Era una tarde de julio de algún año del principio de la década de los setenta. Yo era jefe de estudios del Centro y me informaron de que un mendigo solicitaba algo que comer. Era una situación que se daba con cierta frecuencia y pregunté si era alguno de los habituales de la zona. Me dijeron que no, que nunca había estado por aquí y que parecía realmente necesitado. Dije que le pusieran algo de la comida que había habido ese día y me acerqué por el comedor de alumnos, ya vacío. Iba realmente sucio y desaliñado, estaba extremadamente delgado y su cara se escondía tras unas densas barbas y una larga melena. Lo habían instalado en una mesa del rincón más alejado y le habían dado una bandeja con alimentos. Recuerdo que ese día había lentejas y pollo asado. Comía con fruición, pero de una forma cuidadosa. Lo miré y sus ojos me llamaron poderosamente la atención. Aún no sé que me hizo sentarme a su lado.
Cuando aplacó un poco el hambre me contó que – tras una discusión con su madrastra – se había marchado de casa a buscarse la vida. Que no había encontrado trabajo y que – cada día que pasaba – su deterioro físico y su cada vez peor presencia lo hacía mucho más difícil. No pude evitar pensar que más que difícil eso era ya imposible. Evidentemente, estaba en una situación límite y necesitaba que alguien le ayudara, pero no me dijo nada al respecto.
Le pedí su documentación y le dije que me esperara cuando terminara de comer. Telefoneé a la Guardia Civil de su pueblo, una pequeña localidad de León, en donde me confirmaron su historia. Que era un chico que nunca había dado problemas y que se había marchado hacía un mes, sin dar explicaciones. Como era mayor de edad, no habían podido hacer nada, pero su padre estaba muy preocupado. Les pedí que le tranquilizaran, que estaba bien.
Colgué el teléfono y me quedé pensativo unos interminables diez minutos. Justo hacía tres días había comenzado un curso de Ayudante de Cocinero y se había producido una vacante al marcharse uno de los participantes por causas imprevistas. Había todo un protocolo para la admisión de alumnos, pero decidí saltármelo. Era una apuesta personal, producto de una corazonada.

────

__Actividades__.
1. En el relato del mendigo, ¿qué había de comida ese día en el Centro?
2. Explica, a partir del relato del mendigo, por qué la Guardia Civil no había podido hacer nada cuando el chico se marchó de casa.
3. Prolonga el relato del mendigo a partir de su última oración.
Los registros no intervienen en nada de esto.

────

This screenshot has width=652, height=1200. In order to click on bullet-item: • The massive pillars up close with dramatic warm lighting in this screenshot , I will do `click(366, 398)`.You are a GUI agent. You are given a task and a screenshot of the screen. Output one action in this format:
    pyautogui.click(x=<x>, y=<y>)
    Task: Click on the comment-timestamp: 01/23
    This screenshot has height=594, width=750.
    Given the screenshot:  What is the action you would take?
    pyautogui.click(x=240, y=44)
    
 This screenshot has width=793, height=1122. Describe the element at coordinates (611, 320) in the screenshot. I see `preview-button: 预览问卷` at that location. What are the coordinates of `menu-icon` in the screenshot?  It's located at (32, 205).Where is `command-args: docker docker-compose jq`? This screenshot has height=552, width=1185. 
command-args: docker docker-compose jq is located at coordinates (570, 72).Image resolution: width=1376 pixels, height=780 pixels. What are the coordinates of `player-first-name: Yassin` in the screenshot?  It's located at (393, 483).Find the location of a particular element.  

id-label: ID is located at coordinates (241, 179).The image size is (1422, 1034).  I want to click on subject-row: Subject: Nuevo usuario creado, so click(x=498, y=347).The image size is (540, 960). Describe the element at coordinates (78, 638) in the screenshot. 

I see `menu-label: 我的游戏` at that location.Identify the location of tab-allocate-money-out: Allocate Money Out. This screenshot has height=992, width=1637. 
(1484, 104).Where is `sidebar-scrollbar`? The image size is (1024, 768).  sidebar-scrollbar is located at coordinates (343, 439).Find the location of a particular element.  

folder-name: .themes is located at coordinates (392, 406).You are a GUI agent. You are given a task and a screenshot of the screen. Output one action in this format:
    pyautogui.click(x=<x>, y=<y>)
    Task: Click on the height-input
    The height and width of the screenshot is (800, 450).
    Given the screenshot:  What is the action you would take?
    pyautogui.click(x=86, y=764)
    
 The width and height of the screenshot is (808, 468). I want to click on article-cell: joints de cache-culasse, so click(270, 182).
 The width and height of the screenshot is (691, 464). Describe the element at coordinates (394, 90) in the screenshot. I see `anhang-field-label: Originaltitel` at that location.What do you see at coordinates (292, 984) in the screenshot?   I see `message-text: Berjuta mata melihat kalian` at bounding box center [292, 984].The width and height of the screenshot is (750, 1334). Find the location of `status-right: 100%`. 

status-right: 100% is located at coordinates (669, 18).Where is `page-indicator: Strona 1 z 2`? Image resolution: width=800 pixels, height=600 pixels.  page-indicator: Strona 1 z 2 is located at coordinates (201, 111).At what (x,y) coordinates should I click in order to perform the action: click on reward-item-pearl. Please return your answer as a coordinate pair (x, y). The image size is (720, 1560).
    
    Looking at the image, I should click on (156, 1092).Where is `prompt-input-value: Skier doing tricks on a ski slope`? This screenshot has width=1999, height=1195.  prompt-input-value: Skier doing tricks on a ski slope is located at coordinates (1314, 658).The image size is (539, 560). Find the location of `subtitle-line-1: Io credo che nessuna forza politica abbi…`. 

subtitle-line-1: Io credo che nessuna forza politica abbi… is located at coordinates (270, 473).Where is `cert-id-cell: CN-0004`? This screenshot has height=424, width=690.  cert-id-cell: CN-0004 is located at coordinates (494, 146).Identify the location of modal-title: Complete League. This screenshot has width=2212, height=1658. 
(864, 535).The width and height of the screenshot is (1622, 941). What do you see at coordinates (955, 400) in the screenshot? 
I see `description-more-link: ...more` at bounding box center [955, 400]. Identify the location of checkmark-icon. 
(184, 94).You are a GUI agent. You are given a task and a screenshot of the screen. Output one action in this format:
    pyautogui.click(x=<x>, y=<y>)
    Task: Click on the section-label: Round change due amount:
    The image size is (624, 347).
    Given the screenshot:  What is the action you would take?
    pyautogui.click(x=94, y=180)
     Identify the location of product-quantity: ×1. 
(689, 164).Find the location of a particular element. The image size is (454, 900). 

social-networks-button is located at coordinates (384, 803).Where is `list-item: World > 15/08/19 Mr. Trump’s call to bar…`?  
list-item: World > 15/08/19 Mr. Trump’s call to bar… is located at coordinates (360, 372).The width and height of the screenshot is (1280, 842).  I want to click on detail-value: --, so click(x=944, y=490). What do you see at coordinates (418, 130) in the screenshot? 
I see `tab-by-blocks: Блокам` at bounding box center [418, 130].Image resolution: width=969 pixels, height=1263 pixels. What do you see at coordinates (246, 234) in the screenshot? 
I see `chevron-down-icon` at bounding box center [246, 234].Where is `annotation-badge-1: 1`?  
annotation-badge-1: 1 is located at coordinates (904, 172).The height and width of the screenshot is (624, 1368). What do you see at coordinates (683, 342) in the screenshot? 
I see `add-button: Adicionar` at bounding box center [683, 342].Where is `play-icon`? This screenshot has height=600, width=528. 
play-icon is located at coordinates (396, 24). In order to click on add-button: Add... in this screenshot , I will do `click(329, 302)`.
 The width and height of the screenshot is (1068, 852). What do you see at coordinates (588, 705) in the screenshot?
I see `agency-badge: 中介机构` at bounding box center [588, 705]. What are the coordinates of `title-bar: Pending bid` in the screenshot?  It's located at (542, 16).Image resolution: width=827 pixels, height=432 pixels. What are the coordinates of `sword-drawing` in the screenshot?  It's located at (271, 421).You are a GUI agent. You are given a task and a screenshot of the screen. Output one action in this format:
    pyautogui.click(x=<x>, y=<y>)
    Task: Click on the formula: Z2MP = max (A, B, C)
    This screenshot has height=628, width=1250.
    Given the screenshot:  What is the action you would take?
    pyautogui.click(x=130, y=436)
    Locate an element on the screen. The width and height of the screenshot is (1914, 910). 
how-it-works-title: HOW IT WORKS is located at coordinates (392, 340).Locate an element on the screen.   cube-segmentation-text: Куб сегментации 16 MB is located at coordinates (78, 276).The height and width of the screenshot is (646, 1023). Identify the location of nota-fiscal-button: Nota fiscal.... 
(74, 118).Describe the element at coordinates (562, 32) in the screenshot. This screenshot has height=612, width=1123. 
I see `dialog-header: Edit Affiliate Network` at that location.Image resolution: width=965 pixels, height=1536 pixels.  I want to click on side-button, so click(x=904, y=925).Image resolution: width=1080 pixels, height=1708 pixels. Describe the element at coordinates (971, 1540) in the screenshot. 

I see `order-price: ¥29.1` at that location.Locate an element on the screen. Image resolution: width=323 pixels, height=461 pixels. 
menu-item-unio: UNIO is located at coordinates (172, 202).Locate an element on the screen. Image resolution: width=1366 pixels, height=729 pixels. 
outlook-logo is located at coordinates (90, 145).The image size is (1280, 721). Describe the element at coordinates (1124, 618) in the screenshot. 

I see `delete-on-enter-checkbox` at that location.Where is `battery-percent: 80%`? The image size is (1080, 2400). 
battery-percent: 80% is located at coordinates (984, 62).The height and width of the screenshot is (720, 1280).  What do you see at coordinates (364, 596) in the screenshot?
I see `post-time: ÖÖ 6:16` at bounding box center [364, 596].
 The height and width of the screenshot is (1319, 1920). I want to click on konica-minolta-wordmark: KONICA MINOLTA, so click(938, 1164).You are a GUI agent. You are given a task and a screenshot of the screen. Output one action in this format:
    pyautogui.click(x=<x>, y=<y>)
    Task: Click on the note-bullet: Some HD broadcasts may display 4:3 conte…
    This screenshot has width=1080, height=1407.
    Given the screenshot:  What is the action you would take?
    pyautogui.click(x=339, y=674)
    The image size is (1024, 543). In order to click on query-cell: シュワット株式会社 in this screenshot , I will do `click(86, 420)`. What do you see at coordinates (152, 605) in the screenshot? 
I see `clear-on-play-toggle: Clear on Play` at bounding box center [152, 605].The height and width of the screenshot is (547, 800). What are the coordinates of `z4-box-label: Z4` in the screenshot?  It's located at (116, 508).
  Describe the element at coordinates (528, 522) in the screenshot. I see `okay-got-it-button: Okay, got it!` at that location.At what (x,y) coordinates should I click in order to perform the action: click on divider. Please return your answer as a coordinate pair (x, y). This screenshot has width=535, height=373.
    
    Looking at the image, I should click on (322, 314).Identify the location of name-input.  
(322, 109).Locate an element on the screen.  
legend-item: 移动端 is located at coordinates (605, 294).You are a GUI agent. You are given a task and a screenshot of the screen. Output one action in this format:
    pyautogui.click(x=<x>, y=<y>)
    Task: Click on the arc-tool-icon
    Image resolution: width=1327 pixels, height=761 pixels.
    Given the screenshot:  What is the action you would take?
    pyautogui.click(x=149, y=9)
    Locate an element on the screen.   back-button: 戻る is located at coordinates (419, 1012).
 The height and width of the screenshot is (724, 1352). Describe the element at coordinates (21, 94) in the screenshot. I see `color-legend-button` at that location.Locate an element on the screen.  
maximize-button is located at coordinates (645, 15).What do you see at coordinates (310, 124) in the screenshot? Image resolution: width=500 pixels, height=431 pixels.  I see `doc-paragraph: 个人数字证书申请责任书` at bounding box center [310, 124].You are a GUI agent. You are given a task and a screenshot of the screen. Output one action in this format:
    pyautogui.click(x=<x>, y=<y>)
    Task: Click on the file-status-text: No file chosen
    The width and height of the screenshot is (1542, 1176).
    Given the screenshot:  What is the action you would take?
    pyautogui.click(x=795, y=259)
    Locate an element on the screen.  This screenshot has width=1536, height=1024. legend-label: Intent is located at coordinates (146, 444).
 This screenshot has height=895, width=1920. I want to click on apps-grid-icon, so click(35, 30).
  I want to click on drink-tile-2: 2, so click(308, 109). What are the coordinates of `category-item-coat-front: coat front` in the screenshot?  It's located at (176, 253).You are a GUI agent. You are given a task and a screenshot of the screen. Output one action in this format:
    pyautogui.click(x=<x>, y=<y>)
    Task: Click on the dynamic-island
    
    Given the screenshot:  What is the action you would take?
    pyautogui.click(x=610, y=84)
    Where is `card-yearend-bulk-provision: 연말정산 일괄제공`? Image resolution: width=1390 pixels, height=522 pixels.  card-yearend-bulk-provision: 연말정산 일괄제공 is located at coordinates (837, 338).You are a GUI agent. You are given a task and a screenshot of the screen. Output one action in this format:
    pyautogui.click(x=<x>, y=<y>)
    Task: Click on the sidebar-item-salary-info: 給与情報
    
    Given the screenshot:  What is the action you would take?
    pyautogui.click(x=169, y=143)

────

__Respuestas__.
1. Lentejas y pollo asado.

2. Porque el chico era mayor de edad. Por eso, aunque su padre estaba muy preocupado, la Guardia Civil no había podido intervenir.

3.
Una buena ducha, ropa limpia y una visita al peluquero hicieron el milagro. A duras penas lo reconocí después. Se había transformado en un joven de una excelente presencia, bien parecido y con una amplia y franca sonrisa. Una semana más tarde se había consolidado como el alumno más interesado, trabajador y estudioso del curso. Se destacó sobre todos los demás y pidió asistir en sus ratos libres, “para ayudar en lo que hiciera falta”, al curso de Cocinero. Se ganó la simpatía de todos miembros del Centro y aceptó con resignación el inevitable mote con el que había sido bautizado por sus compañeros en los primeros días: “El pordiosero”.
Al finalizar el curso, le ofrecimos trabajar en varias empresas destacadas y le dijimos que, más adelante, podría hacer el curso de Cocinero. Él curiosamente eligió marcharse a Alemania, en donde había aparecido una oferta poco interesante profesionalmente, de auxiliar de cocina. Me quedé bastante decepcionado porque con su ambición, tesón y talento, en una buena organización hubiera hecho una excelente carrera. No obstante, alguien más viejo y más sabio que yo me dijo que no me preocupara, que el chico tenía prisa por triunfar y que probablemente se iba a explorar nuevos horizontes, a intentar descubrir terrenos vírgenes.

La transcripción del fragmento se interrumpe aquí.